##### Passage for review #####
What is it like to understand complicated/advanced mathematics? Whenever I see very complex equations, they look, in a way, beautiful even though I don't understand them. This was directly taken from another question:  

"- Definition 1 - Given an open subset $U \subset \mathbb{R}^n$, a smooth differential $p$-form on $U$ is a smooth function $\omega : U \mapsto \bigwedge^p(\mathbb{R}^n)^*$ such that $\omega = \sum_I{f_Ie_{i_1}^* \wedge \cdots \wedge e_{i_p}^*}$ for the smooth function $f_I$ on $U$ and the dual basis $\{e_{1}^*,\ldots,e_{n}^*\}$ of the basis $\{e_1,\ldots,e_n\}$ where $I = \{i_1,\ldots,i_p\} \subseteq \{1,\ldots,n\}$ with $i_1 < \cdots < i_p$.  The vector space of all $p$-forms on $U$ is denoted $\Omega^p(U)$.  The vector space $\Omega^*(U) = \bigoplus_{p \geq 0}{\Omega^p(U)}$ is the set of all differential forms on $U$." 

When I see something like this I always wonder what it is like to understand all of the symbols and notation. Can someone describe this to me? Would understanding these mathematical notations make the beauty of it fade? Or would it grow stronger?
 A: For me, it feels very simple and logical, and I am always slightly surprised others think it is hard. It gives me some degree of inner balance, slight feeling of fullfilness, satisfaction. 
I believe your feelings would gradually change as your knowledge grows, however this is good, and is one of the most attractive aspects of learning.
You would go from "I believe" to "I know" - and the those are two very different levels.
The beauty won't fade, but will be transfigured. Also, new beauty will be revealed.
A: Specialization is the name of the game in mathematics today, just as is the case in medicine. If you ever have the misfortune of breaking both a shoulder and an ankle, you'll have to talk to twenty different specialists.
##### Stored data #####
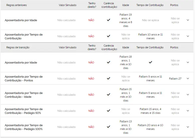This screenshot has width=195, height=138.
Task: Click NÃO status in Pedágio 50% row
Action: coord(91,111)
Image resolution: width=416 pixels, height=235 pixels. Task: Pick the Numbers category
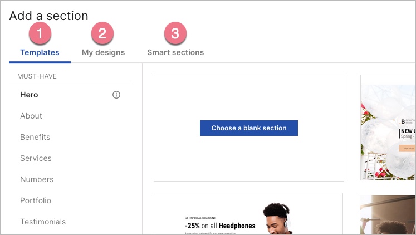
#####
> **Problem set**
[1] In the thread on understanding advanced mathematics, what does the first answer say will happen to the beauty instead of fading?
[2] Write the next part of the thread on understanding advanced mathematics, starting after its final sentence.

> **Task-by-task results**
[1] It will be transfigured, and new beauty will be revealed.

[2]
There is a joke that maybe you've heard before and you'll certainly hear again. Your local university once invited the world's most renowned expert in category theory to speak at the mathematics colloquium. The presentation was a success. Afterwards, the department chair and some professors went to a restaurant. The department chair picked up the tab. "What's a 20% tip on a \$205.37 bill?" he asked, turning to the category theorist. "Don't look at me," the category theorist said, "I don't do arithmetic."
If you want to lay it on even thicker, you can extend the joke to other practical applications of mathematics for which the category theorist is utterly clueless.
But another thing that you also have to understand is that understanding advanced math in real life is quite unlike what you see on TV. There is no bomb that will blow up if you fail to properly differentiate an integral in the next five minutes. Instead, you have plenty of time to go over the definitions and notations, consult various references, and take your time pondering what it all means. In some cases, you might even be able to contact the author of the article or book and ask for clarification.
In a nutshell, understanding advanced mathematics is outwardly quite boring. Andrew Wiles spent a lot of time alone trying to solve Fermat's last theorem. And when he presented it to the public and a mistake was discovered, it took him a year to fix it, plus help from another mathematician.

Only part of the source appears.